Koalition rettet sich in nächste Runde

Koalition rettet sich in nächste Runde

VV-Partei löst Regierungskrise aus – Einigung auf härteren Sparkurs

14. 5. 2012 - Text: Martin NejezchlebaText: Martin Nejezchleba; Foto: APZ

Tschechiens Regierung hat eine weitere Krise überstanden. Eine ganze Woche lang stand hinter dem Fortbestand der Koalition von ODS, TOP 09 und VV ein großes Fragezeichen. Nach stundenlangen Verhandlungen zwischen den Parteispitzen konnte Premierminister Petr Nečas (ODS) am späten Dienstagnachmittag schließlich Entwarnung geben: Man habe sich auf weitere Sparmaßnahmen geeinigt, eine maximale Neuverschuldung von drei Prozent des Bruttoinlandsprodukts in den Jahren 2013 und 2014 sei vorerst gesichert. Die hatten vor allem Nečas’ Bürgerdemokraten und Finanzminister Miroslav Kalousek (TOP 09) zur Bedingung für eine Weiterführung der Mitte-Rechts-Koalition gemacht.
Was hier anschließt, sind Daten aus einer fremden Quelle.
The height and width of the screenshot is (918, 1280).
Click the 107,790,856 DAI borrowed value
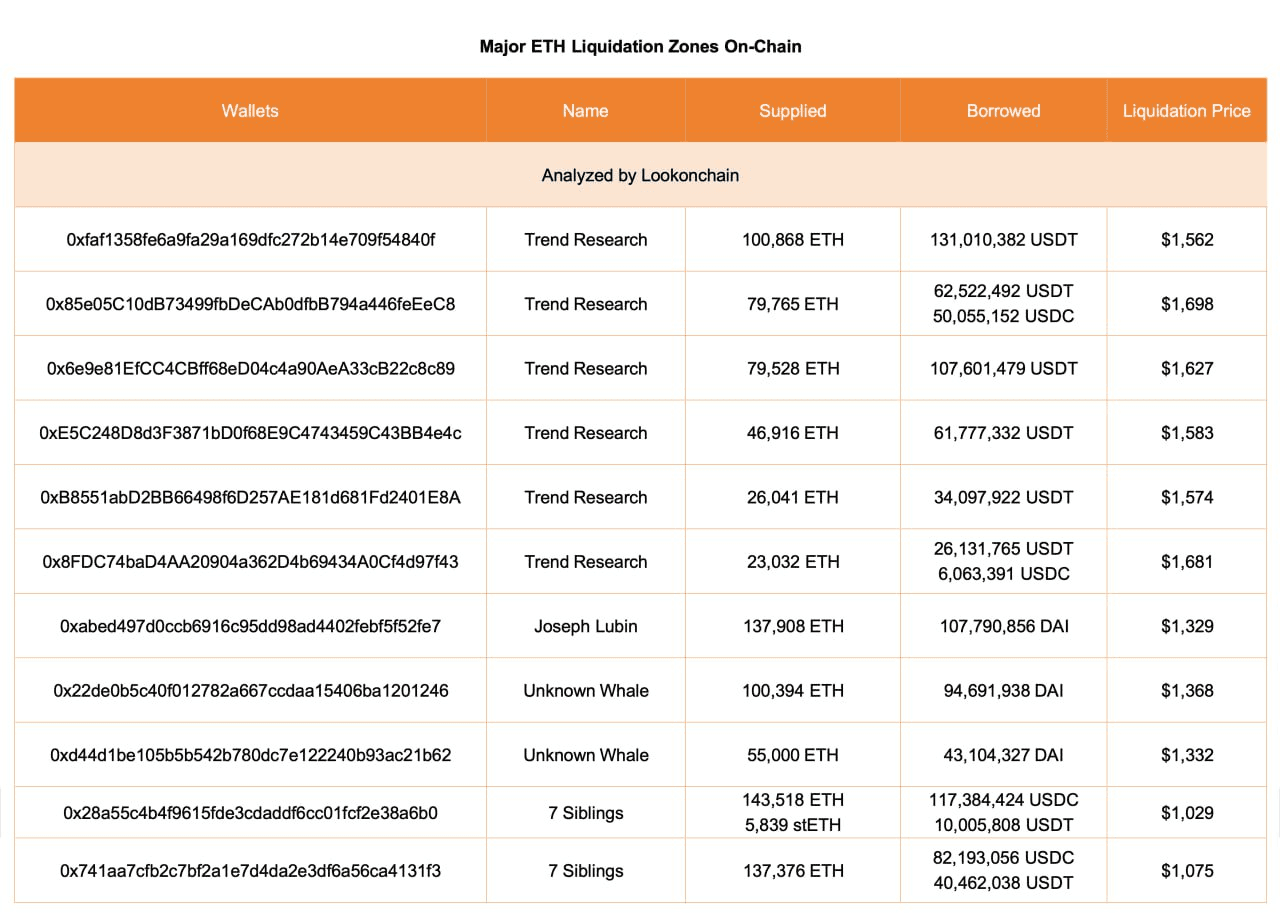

Ausgelöst hatte den Streit jedoch die kleinste der drei Regierungsparteien „Věci veřejné“ („Öffentliche Angelegenheiten“, VV). Am Dienstag vor einer Woche hatte das Parteigremium seine vier Minister zum Rücktritt aufgefordert, falls die Koalitionspartner nicht ihren Vorstellungen eines überarbeiteten Regierungsprogramms gerecht werden. Ein Dorn im Auge waren der VV-Partei vor allem geplante Kürzungen im Budget des Bildungsministers. Dessen Posten ist seit dem Abdanken von Josef Dobeš vakant und sollte erst nach Beilegung der Regierungskrise neu besetzt werden – offiziell verließ Dobeš seinen Posten wegen der geplanten Einsparungen, seine Arbeit am Bildungsministerium war allerdings von zahlreichen Skandalen begleitet. Weitere Forderungen der VV: ein Ende der Personalkrise bei der Obersten Staatsanwaltschaft und die Auflösung einer Korruptionsaffäre um die staatliche Forstverwaltung.

Die letzte Chance

TOP 09 und ODS zeigten sich von der „Erpressungstaktik“ der kleinsten Koalitionspartei sichtlich überrumpelt. Kalousek dachte im Gespräch mit der Tageszeitung „Lidové noviny“ über eine Koalition mit den Sozialdemokraten nach und Neuwahlen wurden vorläufig auf Ende Juni angesetzt.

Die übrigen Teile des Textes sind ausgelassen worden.